### What the exercise asks:
Please reproduce each of the following items word for word, in the same order.
-=-=-=-=-
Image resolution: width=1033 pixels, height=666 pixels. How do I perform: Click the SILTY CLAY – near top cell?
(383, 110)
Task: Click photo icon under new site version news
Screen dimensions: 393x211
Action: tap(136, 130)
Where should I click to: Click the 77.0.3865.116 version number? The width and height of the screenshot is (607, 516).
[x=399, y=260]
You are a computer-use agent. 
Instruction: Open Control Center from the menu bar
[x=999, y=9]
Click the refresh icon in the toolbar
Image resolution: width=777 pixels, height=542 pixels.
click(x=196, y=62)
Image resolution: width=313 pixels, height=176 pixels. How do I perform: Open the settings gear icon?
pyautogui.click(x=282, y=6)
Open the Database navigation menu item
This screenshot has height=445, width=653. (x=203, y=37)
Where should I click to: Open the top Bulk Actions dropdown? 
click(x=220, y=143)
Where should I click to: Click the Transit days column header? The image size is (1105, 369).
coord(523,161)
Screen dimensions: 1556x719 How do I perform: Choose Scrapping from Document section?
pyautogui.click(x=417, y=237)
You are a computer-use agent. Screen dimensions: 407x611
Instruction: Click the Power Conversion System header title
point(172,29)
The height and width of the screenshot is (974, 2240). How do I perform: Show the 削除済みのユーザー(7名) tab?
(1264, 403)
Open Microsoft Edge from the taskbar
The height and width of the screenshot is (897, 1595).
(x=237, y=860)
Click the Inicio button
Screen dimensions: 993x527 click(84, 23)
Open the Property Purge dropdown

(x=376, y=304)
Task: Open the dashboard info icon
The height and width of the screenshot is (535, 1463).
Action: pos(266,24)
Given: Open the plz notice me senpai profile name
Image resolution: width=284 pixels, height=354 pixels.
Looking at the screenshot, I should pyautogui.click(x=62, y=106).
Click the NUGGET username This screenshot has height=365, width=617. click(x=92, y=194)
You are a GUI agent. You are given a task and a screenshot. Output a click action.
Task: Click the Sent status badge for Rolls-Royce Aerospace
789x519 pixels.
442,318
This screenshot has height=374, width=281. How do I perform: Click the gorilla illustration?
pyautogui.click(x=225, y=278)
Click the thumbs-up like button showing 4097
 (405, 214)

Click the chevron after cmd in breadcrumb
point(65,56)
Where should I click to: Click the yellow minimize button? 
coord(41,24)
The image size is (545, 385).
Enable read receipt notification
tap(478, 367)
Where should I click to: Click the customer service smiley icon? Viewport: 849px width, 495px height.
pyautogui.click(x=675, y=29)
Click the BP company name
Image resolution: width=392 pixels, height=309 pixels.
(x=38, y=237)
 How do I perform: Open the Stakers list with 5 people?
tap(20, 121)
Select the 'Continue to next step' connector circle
-=-=-=-=-
### Written response:
Image resolution: width=1033 pixels, height=666 pixels. How do I perform: Click the SILTY CLAY – near top cell?
(383, 110)
Task: Click photo icon under new site version news
Screen dimensions: 393x211
Action: tap(136, 130)
Where should I click to: Click the 77.0.3865.116 version number? The width and height of the screenshot is (607, 516).
[x=399, y=260]
You are a computer-use agent. 
Instruction: Open Control Center from the menu bar
[x=999, y=9]
Click the refresh icon in the toolbar
Image resolution: width=777 pixels, height=542 pixels.
click(x=196, y=62)
Image resolution: width=313 pixels, height=176 pixels. How do I perform: Open the settings gear icon?
pyautogui.click(x=282, y=6)
Open the Database navigation menu item
This screenshot has height=445, width=653. (x=203, y=37)
Where should I click to: Open the top Bulk Actions dropdown? 
click(x=220, y=143)
Where should I click to: Click the Transit days column header? The image size is (1105, 369).
coord(523,161)
Screen dimensions: 1556x719 How do I perform: Choose Scrapping from Document section?
pyautogui.click(x=417, y=237)
You are a computer-use agent. Screen dimensions: 407x611
Instruction: Click the Power Conversion System header title
point(172,29)
The height and width of the screenshot is (974, 2240). How do I perform: Show the 削除済みのユーザー(7名) tab?
(1264, 403)
Open Microsoft Edge from the taskbar
The height and width of the screenshot is (897, 1595).
(x=237, y=860)
Click the Inicio button
Screen dimensions: 993x527 click(84, 23)
Open the Property Purge dropdown

(x=376, y=304)
Task: Open the dashboard info icon
The height and width of the screenshot is (535, 1463).
Action: pos(266,24)
Given: Open the plz notice me senpai profile name
Image resolution: width=284 pixels, height=354 pixels.
Looking at the screenshot, I should pyautogui.click(x=62, y=106).
Click the NUGGET username This screenshot has height=365, width=617. click(x=92, y=194)
You are a GUI agent. You are given a task and a screenshot. Output a click action.
Task: Click the Sent status badge for Rolls-Royce Aerospace
789x519 pixels.
442,318
This screenshot has height=374, width=281. How do I perform: Click the gorilla illustration?
pyautogui.click(x=225, y=278)
Click the thumbs-up like button showing 4097
 (405, 214)

Click the chevron after cmd in breadcrumb
point(65,56)
Where should I click to: Click the yellow minimize button? 
coord(41,24)
The image size is (545, 385).
Enable read receipt notification
tap(478, 367)
Where should I click to: Click the customer service smiley icon? Viewport: 849px width, 495px height.
pyautogui.click(x=675, y=29)
Click the BP company name
Image resolution: width=392 pixels, height=309 pixels.
(x=38, y=237)
 How do I perform: Open the Stakers list with 5 people?
tap(20, 121)
Select the 'Continue to next step' connector circle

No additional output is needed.